Ao buscar uma explicação racional para entender essa melodia, ele recorreu à matemática e descobriu que os intervalos entre as notas musicais harmoniosas sempre apareciam em proporções de números inteiros.
Pitágoras teria ficado tão entusiasmado com a descoberta que chegou à conclusão de que todo o Universo havia sido construído a partir de números.
'Tudo é um número'
Sua doutrina de que "todas as coisas são números" era importante para a história da filosofia e da ciência.
Segundo ele, a essência e a estrutura de todas as coisas podem ser determinadas encontrando as relações numéricas que as expressam.
Originalmente, era uma ampla generalização baseada em observações como:
- que as mesmas harmonias podem ser produzidas com instrumentos diferentes por meio das mesmas relações numéricas -1: 2, 2: 3, 3: 4 - em extensões unidimensionais;
- que há certas regularidades nos movimentos dos corpos celestes;
- que a forma de um triângulo é determinada pela razão dos comprimentos de seus lados.

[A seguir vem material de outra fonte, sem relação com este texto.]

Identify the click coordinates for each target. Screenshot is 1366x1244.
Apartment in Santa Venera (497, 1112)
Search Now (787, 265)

Mas os seguidores de Pitágoras tentaram aplicar seus princípios em todos os lugares com maior precisão.
Nessa tentativa, eles se depararam com um desafio, que emergiu de suas próprias fileiras e envolveu o teorema de Pitágoras.
A ameaça
Um dos membros de maior prestígio da Escola Pitagórica era precisamente Hipaso (que morreu afogado no Mar Mediterrâneo no início dessa reportagem).
Sem qualquer má intenção, Hipaso se lançou a encontrar o comprimento da diagonal de um triângulo retângulo com dois lados que medem uma unidade.

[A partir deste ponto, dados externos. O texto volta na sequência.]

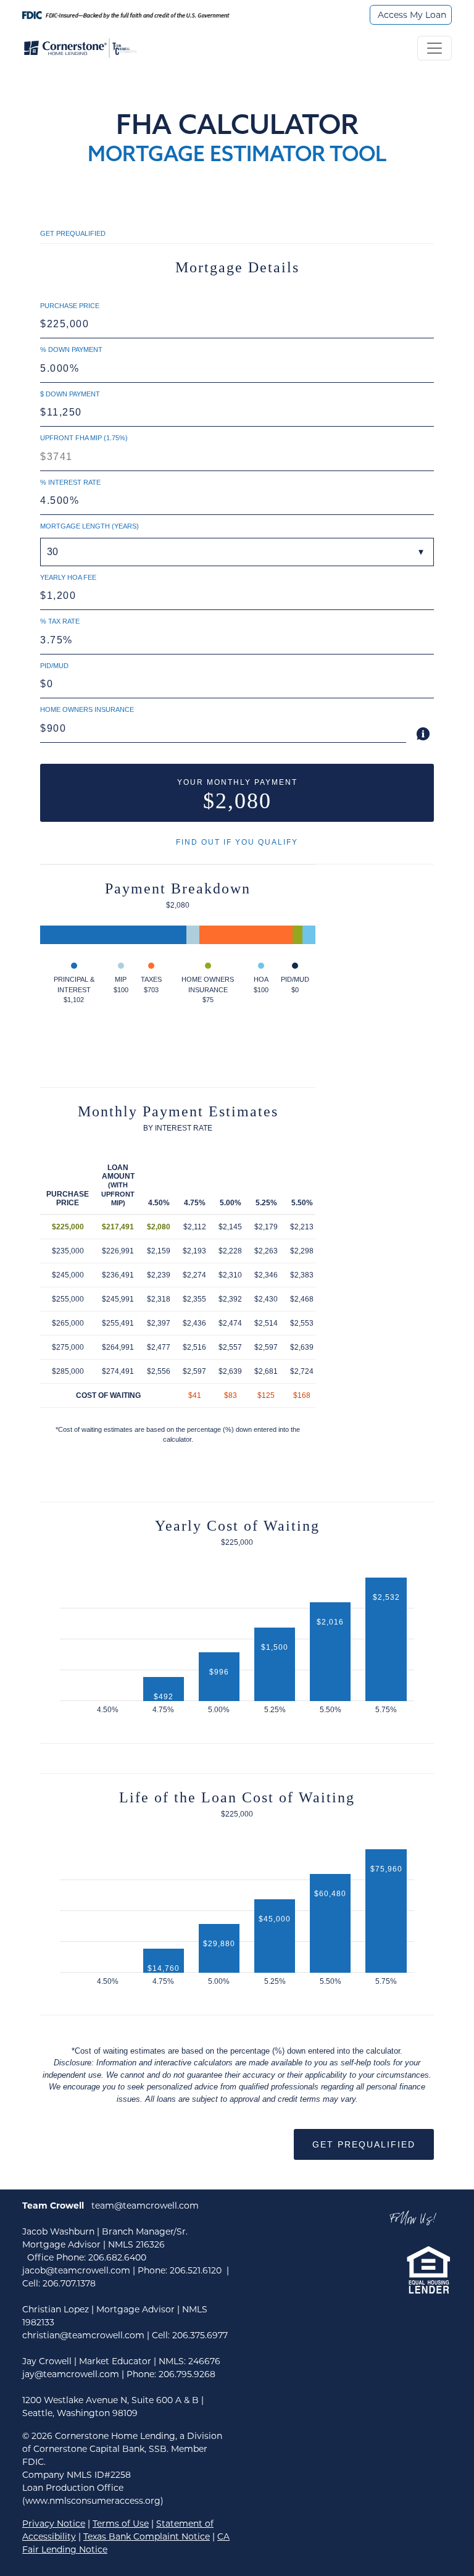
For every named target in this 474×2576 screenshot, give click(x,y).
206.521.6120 (196, 2270)
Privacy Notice (53, 2523)
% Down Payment (71, 349)
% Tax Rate (60, 621)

Talvez seja mais fácil entender dessa forma: imagine um quadrado em que cada um dos lados tem 1 unidade de comprimento.
Quanto mede a diagonal do quadrado?
Graças ao teorema de Pitágoras, podemos calcular o quadrado do comprimento do lado mais longo de um triângulo retângulo, acrescentando os quadrados dos outros dois lados.
Então o comprimento da diagonal ao quadrado é (1 × 1) + (1 × 1) = 2. Assim, o comprimento da diagonal é √2. Ou seja, o número que multiplicado por ele próprio totaliza 2.
Mas qual é esse número?
A raiz quadrada de 2 não é 1 porque 1 x 1 é 1.
E não é 2, porque 2 x 2 é 4.
É algo entre os dois.
Algo que os babilônios haviam registrado na tábua de Yale, embora não o tivessem entendido.
Tratava-se de um número irracional, (como π, o número de Euler e o número de ouro ou phi).
Foi uma das descobertas mais fundamentais na história da ciência: o lado e a diagonal de figuras simples, como o quadrado e o pentágono regular não podem ser medidos, ou seja, a relação quantitativa não pode ser expressa por uma razão de números inteiros.
O segredo
Esses números irracionais não se encaixavam na cosmovisão pitagórica.
Além disso, a descoberta ameaçou destruir a própria base da filosofia de Pitágoras.
Basicamente, a revelação implicava que os seguidores do famoso filósofo e matemático não eram mais possuidores de uma verdade: o dogma de que tudo tem sua medida era falso e o poder que havia sido atribuído aos números também.
Se os números naturais, que para os pitagóricos constituíam a essência da realidade, nem sempre servissem para encontrar a medida das coisas, tampouco eram o meio de conquistar o conhecimento divino.
Especialistas da Grécia Antiga contam que Pitágoras fez sua escola jurar que não revelaria a descoberta.
No entanto, Hipaso insistiu em divulgar a natureza do comensurável e imensurável, o conhecimento dos números irracionais "perigosos".
Esse teria sido o motivo do suposto crime: silenciá-lo.
Provavelmente, nunca saberemos se esse foi realmente o fim da história de Hipaso de Metaponto.
O que sabemos é que, apesar disso, os números irracionais acabaram vindo à tona.